The cost of Brent crude oil decline bellow $51 per barrel for the first time since November 30, 2016.
As of 5:44 (MSK) the prices of May futures for Brent oil fell by 0.70% to $50.94 per dollar on the ICE Exchange in London. The April futures for WTI oil decreased by 0.85% to $48.08 per barrel at the New York Mercantile Exchange (NYMEX), as of 5:44 (MSK).
Oil prices have begun falling after the last publication of the US Energy Ministry on commercial oil reserves during the week ending March 3, 2017, which grew by 8.22 million barrels per weeks vs. the estimated 1.97 million. During the period from March 8 to 10, the prices of May futures for Brent fell by almost $5.
On November 30, 2016, OPEC countries agreed in Vienna on reducing oil production by 1.2 million barrels per day, with a daily cartel-wide cap standing at 32.5 million barrels. Non-OPEC countries agreed to reduce output by 558,000 barrels a day. Russia pledged to cut production by 300,000 barrels daily.
A leading analyst of the National Energy Security Fund, a lecturer at the Financial University under the Government of the Russian Federation, Igor Yushkov, speaking to Vestnik Kavkaza, noted that a decline in oil prices after a three-month growth was quite expected. "The decrease in the production in the OPEC countries and the other exporters that joined them raised prices, which made some of the projects of US oil producers profitable.The question is whether the OPEC countries will somehow encourage traders to purchase futures," he stressed.
In this regard, we can expect the oil price declining below the psychological threshold of $50 per barrel. "If there are news about the US increasing production, and China reducing its oil consumption, a drop in prices below $50 per barrel is likely. On the other hand, for example, if all the OPEC agreement participants cut output volumes early, it can raise prices to $52-53 per barrel," the expert believes.
Igor Yushkov stressed that the oil price above $50 per barrel will contribute to the extension of the OPEC agreement. "If the oil price does not fall below this level by May, it is possible that the countries will agree to extend the agreement. And if oil is cheaper, it is likely that certain parties to the agreement may refuse," the leading analyst of the National Energy Security Fund explained.

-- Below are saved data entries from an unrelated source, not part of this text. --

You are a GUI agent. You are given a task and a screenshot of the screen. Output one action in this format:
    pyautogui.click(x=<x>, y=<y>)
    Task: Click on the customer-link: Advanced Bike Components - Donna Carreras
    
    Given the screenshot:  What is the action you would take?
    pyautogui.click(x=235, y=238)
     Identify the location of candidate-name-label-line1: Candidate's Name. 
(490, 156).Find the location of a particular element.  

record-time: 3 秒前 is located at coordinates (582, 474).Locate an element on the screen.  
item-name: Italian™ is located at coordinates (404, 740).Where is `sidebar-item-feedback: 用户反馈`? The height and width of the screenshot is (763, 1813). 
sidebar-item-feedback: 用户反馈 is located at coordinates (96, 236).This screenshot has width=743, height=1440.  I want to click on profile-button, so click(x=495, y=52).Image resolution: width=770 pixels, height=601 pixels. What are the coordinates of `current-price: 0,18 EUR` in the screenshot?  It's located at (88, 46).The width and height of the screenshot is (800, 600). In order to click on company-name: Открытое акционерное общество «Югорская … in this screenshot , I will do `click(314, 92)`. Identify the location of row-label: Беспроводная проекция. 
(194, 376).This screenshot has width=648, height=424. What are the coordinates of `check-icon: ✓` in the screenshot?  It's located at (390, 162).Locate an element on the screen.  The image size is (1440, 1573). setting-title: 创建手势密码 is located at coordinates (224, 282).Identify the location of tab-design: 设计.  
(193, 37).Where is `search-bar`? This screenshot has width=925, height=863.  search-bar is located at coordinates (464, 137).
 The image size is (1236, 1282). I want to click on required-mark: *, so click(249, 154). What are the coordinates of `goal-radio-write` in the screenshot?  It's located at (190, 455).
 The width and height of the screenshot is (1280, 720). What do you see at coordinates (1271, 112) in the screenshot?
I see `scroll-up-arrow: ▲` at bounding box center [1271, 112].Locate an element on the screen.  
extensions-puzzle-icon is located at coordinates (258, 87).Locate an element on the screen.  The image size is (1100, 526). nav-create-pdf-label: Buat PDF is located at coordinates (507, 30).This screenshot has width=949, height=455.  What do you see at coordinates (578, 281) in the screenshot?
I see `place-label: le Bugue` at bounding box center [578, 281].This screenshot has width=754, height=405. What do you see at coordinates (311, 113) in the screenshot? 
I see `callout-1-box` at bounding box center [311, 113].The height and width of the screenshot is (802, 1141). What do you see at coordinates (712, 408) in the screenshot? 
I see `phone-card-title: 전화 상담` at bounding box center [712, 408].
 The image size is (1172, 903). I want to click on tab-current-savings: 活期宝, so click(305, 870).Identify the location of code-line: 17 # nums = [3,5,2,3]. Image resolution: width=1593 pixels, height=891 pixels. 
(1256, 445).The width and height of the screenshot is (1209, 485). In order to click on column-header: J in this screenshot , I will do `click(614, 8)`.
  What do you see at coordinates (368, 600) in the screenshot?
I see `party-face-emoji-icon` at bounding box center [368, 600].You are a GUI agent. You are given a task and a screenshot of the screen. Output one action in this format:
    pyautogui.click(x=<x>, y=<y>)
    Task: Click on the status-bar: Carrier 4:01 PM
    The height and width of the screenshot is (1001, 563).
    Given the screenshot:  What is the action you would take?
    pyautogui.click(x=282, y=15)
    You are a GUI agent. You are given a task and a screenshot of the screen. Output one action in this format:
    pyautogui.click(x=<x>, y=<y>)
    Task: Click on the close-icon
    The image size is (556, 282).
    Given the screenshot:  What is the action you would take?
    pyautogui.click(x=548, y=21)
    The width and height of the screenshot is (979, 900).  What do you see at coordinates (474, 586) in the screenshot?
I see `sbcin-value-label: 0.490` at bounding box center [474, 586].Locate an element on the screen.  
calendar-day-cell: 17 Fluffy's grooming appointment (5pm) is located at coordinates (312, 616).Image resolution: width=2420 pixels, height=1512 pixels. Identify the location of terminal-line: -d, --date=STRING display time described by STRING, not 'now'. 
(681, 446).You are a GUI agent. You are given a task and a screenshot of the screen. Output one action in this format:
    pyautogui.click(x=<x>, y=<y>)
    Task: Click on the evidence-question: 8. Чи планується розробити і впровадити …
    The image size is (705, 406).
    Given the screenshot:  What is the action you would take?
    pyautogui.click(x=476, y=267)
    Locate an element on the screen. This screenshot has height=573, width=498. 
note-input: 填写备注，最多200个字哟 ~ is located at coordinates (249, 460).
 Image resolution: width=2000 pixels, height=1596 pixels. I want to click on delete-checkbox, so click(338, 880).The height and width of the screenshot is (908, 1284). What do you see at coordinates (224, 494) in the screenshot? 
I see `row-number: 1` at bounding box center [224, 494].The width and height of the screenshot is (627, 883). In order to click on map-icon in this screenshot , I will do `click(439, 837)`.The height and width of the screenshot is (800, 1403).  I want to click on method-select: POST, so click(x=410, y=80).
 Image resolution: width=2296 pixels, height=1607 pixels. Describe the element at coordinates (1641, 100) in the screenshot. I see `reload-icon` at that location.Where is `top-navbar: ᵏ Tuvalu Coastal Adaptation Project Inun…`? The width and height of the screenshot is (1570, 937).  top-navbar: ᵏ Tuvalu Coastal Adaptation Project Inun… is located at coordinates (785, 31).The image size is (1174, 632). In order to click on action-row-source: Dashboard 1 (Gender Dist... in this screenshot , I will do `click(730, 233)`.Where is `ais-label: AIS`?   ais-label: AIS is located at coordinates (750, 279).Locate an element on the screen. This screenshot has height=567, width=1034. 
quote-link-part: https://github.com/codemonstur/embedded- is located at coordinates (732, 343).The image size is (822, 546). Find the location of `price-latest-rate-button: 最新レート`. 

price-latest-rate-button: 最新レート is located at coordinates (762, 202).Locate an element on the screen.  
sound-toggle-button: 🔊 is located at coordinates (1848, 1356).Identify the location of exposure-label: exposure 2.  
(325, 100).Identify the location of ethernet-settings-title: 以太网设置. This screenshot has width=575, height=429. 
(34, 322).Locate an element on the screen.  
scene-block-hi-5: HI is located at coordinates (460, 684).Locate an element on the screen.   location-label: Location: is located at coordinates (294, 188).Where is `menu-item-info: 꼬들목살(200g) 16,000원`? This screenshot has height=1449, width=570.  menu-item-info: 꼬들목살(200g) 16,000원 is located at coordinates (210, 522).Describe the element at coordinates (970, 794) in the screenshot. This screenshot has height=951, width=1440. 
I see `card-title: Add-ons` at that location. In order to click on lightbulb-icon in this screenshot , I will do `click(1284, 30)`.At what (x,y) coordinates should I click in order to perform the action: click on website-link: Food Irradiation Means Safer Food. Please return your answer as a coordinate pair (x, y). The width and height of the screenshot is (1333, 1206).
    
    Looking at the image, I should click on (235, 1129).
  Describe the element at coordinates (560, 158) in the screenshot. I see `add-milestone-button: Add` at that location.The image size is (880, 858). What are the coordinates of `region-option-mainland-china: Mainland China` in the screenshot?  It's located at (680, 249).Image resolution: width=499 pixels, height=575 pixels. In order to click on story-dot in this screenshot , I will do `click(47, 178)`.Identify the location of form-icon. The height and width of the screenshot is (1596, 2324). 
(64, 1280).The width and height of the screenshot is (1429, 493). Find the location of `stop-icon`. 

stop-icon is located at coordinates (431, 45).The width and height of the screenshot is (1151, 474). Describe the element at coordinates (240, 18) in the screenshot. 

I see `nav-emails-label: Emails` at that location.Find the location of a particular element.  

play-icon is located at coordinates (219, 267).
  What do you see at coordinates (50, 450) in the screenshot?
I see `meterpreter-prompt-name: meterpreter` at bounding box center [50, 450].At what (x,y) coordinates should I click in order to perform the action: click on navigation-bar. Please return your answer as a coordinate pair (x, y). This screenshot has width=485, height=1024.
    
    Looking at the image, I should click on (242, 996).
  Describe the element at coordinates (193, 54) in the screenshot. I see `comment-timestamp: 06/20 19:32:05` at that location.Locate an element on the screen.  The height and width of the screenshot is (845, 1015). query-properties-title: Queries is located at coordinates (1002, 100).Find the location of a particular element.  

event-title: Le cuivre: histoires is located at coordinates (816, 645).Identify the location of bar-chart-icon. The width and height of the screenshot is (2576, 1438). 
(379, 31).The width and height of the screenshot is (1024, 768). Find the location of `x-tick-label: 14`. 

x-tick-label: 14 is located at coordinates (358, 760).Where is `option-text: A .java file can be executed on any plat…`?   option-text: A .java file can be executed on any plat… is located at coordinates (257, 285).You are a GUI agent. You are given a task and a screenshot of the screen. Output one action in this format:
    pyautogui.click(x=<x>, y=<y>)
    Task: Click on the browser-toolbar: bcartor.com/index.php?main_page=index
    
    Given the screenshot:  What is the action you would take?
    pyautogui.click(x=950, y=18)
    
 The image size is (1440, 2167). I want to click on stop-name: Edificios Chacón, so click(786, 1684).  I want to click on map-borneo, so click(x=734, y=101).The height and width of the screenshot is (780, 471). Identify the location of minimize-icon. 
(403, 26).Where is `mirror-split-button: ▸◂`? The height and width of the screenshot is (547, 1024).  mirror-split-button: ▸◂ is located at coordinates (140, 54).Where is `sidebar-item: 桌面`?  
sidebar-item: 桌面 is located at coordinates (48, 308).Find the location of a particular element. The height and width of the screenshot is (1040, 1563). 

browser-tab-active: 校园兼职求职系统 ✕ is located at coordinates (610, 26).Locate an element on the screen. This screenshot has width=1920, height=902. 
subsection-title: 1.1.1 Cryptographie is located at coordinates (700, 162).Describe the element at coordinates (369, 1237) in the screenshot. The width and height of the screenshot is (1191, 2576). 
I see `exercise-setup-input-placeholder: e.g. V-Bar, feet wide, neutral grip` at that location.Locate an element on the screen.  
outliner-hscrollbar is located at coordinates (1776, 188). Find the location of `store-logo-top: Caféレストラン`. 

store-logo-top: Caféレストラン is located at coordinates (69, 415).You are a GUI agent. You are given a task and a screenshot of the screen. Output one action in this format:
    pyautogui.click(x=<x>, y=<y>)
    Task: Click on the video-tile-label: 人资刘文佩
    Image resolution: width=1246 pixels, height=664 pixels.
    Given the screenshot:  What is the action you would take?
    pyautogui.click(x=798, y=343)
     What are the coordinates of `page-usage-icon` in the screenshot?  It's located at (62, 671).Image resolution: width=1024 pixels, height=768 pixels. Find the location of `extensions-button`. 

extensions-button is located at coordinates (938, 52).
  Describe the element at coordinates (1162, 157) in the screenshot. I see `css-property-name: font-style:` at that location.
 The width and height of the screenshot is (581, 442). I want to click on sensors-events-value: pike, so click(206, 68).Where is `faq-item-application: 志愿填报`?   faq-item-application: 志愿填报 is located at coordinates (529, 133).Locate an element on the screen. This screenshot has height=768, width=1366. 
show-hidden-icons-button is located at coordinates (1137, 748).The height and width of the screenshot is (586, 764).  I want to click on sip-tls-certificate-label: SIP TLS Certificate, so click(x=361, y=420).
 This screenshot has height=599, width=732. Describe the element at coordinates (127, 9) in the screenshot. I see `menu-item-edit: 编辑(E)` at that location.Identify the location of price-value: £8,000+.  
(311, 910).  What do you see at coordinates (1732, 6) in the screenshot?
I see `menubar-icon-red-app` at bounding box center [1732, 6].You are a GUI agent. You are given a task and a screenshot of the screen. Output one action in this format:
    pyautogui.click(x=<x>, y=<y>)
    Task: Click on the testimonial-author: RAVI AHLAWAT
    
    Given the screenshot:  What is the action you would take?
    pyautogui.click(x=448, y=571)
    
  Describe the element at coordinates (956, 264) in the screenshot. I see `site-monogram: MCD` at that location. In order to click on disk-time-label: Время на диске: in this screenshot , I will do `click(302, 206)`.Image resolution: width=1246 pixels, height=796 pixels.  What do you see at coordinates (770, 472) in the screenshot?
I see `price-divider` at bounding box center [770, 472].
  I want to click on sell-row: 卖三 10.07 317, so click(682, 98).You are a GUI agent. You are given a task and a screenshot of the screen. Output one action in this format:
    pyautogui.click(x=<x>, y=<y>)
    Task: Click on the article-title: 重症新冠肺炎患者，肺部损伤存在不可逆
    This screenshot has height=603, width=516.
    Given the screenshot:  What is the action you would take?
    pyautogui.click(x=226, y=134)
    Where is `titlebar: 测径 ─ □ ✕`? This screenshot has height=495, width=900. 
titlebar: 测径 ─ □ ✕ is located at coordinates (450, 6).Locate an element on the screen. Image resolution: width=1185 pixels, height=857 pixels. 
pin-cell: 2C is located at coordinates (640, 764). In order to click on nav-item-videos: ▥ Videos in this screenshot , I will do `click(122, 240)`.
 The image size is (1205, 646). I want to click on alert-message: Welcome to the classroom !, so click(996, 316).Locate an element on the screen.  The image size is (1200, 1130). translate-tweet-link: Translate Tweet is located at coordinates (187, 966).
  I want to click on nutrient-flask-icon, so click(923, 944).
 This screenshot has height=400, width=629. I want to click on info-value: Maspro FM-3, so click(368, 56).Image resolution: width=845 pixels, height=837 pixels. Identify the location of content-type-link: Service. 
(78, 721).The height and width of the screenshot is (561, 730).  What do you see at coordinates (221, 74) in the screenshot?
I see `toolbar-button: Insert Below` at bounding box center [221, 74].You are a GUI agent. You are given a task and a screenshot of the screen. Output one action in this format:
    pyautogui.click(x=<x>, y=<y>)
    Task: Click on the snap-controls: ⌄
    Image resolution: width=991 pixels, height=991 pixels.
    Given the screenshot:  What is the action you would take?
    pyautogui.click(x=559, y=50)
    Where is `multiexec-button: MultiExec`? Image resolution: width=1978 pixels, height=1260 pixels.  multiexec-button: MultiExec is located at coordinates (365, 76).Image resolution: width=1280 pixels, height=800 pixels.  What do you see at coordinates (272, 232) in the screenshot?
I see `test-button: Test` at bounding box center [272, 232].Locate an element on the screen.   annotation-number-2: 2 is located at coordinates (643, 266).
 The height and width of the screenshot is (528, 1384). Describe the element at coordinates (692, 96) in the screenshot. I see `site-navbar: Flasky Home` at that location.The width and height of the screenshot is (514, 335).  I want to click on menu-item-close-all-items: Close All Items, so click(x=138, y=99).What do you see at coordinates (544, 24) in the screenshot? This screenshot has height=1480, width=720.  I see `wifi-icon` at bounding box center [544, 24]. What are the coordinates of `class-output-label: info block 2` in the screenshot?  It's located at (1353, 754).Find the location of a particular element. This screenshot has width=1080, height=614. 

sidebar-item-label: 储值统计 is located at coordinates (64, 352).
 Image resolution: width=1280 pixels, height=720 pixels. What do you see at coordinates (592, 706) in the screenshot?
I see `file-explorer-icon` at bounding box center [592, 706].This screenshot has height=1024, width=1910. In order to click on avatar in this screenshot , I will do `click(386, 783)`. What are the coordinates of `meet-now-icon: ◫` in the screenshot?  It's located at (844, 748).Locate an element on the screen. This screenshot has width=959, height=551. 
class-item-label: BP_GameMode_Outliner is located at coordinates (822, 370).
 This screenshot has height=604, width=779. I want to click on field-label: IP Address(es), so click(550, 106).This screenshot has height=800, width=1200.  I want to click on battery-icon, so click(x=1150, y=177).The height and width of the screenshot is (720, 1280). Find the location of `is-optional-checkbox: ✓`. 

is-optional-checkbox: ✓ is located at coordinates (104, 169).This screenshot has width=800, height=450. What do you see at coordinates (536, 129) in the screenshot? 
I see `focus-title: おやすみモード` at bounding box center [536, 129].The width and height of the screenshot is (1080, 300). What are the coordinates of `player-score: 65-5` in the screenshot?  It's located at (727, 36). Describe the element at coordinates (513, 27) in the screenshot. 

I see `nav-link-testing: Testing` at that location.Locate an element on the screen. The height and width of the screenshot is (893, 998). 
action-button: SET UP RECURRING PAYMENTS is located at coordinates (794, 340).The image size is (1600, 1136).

The new decline in oil prices will be more difficult for business, he predicts. "If prices fall again to $40 per barrel, shale companies will be the first to suffer. Which means that no one else will invest in large projects for another two years, and after 5-7 years a severe oil shortage will form due to a long-term lack of investment in oil production. Then oil prices will grow very noticeably," Igor Yushkov expects.
The executive vice-president of NewTech Services, professor of the Gubkin Russian State University of Oil and Gas, Valery Bessel, in turn, drew attention to the fact that the US oil production will always neutralize the effect of reduced oil production in other countries.
"Now there is a struggle for oil markets, and all countries will continue to be present in all markets, including Russia, selling oil at any price. In my opinion, a corridor of $50-55 per barrel will present on the market in the future, since it is comfortable enough, including for the production of shale oil," he pointed out.
Valery Bessel expects that in the future the OPEC agreement will not be prolonged, however, it will not cause the collapse of oil prices. "Oil is balanced around the price most comfortable for virtually all oil producers, almost completely compensating the cost of oil production from shale deposits in the US," the professor of the Rostov State University of Oil and Gas concluded.